* [Tarefas a realizar]:
A – Responda às perguntas abaixo com base no texto sobre Renzo Piano, uma resposta por linha, marcada como a pergunta:
(i) Com quem Piano assinou o Centre Georges Pompidou?
(ii) Em que ano Piano recebeu o Prêmio Pritzker?
(iii) Quantos andares tem a torre do New York Times?
B – Por favor, indique se cada afirmação abaixo está de acordo com o texto sobre Renzo Piano. Responda sim ou não e cite as palavras do texto que decidem a questão.
(i) Piano tem dois escritórios, um em Genova e outro em Paris.
(ii) O pai de Piano recebeu com entusiasmo a escolha da arquitetura.
(iii) No Centre Georges Pompidou, a escada rolante fica no interior do prédio.
C – Segundo o texto sobre Renzo Piano, por que o pai dele torceu o nariz quando o filho escolheu a arquitetura? Responda em uma a três frases.

* [Texto-fonte]:
Entrevista para ler no final de semana – Renzo Piano

Escolhi para o post de hoje uma entrevista com  Renzo Piano.
As entrevistas da Tania Menai são como as obras arquitetônicas do mestre: de uma leveza singular.
Aproveitem!

O Mestre da Leveza

Tania Menai

O jovem italiano Renzo Piano viu seu pai torcer o nariz assim que anunciou sua opção pela arquitetura. Na época, aquela era uma profissão  “menor” comparada ao ofício de sua família: tradicionais construtores genoveses. Hoje, aos 73 anos, Piano é o mestre internacional da leveza e iluminação. Sua genialidade entrou para história na década de 70, quando ele, então com 33 anos e em parceria com Richard Rogers, assinou o Centre Georges Pompidou, que abriga o Museu Nacional de Arte Moderna de Paris. A estrutura, que parece estar do lado avesso, expondo os tubos de água, eletricidade e ar-condicionado, pintados de cores diferentes de acordo com cada função. A escada rolante é externa, com vista para a piazza central.

Desde então, Piano criou dezenas de museus, estádios, complexos culturais, além do aeroporto de Osaka e da Potsdamer Platz, a praça construída sobre o antigo muro de Berlim. Há doze anos Piano é embaixador da Unesco e em 1998 recebeu o Prêmio Pritzker, o ápice da arquitetura, das mãos do ex-presidente Bill Clinton. Entre seus atuais projetos, está o novo prédio do New York Times, em Manhattan. Com 52 andares, a torre foi inaugurada em 2008 na caótica região da Times Square. Com energia juvenil, Piano se divide entre Genova e Paris, onde ficam seus dois escritórios. Em Genova, ele construi sua própria casa, no litoral, mesclando o verde e o vidro. Em Paris ele vive na Place des Voges, numa casa do século XVII, vizinho à Maison Victor Hugo. Piano concedeu esta entrevista exclusiva do escritório parisiense, no belo bairro do Marais.

O senhor diz que “para os arquitetos, museus são as novas catedrais.”  Por quê?

Piano – Quando projetamos o Centre Georges Pompidou, ou Centre Beaubourg como eu ainda o chamo, em Paris, museus eram lugares bastante impopulares. Não que eles não fossem dignificados, mas eram frequentados por especialistas. Eu tinha 33 anos, gostava de arte desde a infância e achava que os museus eram distantes do grande público. O Centre Beaubourg não mudou a história; mas foi uma interpretação da mudança que estava acontecendo na época. Ele mistura diferentes disciplinas culturais, como as artes plásticas, a música e biblioteca pública. Foi uma forma de desmistificar o conceito de museu, de abrí-lo para as massas e criar curiosidade.

* [Registros de dados]:
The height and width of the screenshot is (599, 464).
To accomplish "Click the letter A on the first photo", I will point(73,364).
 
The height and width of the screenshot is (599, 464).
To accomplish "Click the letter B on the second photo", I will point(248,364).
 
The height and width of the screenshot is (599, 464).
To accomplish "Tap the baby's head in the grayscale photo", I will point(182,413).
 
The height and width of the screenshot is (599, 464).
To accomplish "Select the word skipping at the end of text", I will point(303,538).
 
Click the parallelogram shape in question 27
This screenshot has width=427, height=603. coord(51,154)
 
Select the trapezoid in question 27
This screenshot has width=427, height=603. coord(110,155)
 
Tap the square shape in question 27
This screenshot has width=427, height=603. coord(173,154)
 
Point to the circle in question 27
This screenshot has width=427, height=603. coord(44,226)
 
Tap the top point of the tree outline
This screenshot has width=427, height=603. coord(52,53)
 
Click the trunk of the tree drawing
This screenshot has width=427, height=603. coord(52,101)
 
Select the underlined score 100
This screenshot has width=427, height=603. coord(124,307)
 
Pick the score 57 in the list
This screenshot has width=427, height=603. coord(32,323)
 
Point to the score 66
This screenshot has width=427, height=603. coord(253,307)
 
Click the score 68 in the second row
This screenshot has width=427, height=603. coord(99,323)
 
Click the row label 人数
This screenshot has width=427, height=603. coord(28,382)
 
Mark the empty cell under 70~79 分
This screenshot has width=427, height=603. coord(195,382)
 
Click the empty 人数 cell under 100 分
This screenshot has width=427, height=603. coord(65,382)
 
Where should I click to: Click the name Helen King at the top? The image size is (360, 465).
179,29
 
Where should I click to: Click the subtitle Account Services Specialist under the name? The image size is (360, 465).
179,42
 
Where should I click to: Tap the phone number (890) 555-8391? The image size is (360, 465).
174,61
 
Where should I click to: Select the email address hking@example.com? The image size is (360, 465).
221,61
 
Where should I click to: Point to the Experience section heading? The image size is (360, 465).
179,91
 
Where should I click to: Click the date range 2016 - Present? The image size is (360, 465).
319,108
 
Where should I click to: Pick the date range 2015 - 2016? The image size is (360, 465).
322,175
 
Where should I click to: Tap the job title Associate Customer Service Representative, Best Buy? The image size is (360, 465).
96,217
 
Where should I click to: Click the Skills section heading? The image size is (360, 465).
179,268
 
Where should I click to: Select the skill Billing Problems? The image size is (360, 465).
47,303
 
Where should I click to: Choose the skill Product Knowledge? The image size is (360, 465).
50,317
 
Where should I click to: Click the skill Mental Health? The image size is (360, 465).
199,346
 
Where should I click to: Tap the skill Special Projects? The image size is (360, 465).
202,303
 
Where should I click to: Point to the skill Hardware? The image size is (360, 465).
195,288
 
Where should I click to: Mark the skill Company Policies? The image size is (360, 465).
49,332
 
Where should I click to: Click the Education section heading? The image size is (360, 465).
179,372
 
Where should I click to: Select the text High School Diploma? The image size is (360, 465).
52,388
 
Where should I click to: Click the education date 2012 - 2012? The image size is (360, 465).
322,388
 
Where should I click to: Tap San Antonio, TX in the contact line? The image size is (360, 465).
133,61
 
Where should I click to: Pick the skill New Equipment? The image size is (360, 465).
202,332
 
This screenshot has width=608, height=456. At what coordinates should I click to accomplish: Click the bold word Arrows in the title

* [As respostas]:
A –
(i) Com Richard Rogers.
(ii) Em 1998.
(iii) 52 andares.

B –
(i) Sim: "Piano se divide entre Genova e Paris, onde ficam seus dois escritórios".
(ii) Não: "viu seu pai torcer o nariz assim que anunciou sua opção pela arquitetura".
(iii) Não: "A escada rolante é externa, com vista para a piazza central."

C – Na época, a arquitetura era considerada uma profissão "menor" em comparação ao ofício da família. A família de Piano era de tradicionais construtores genoveses.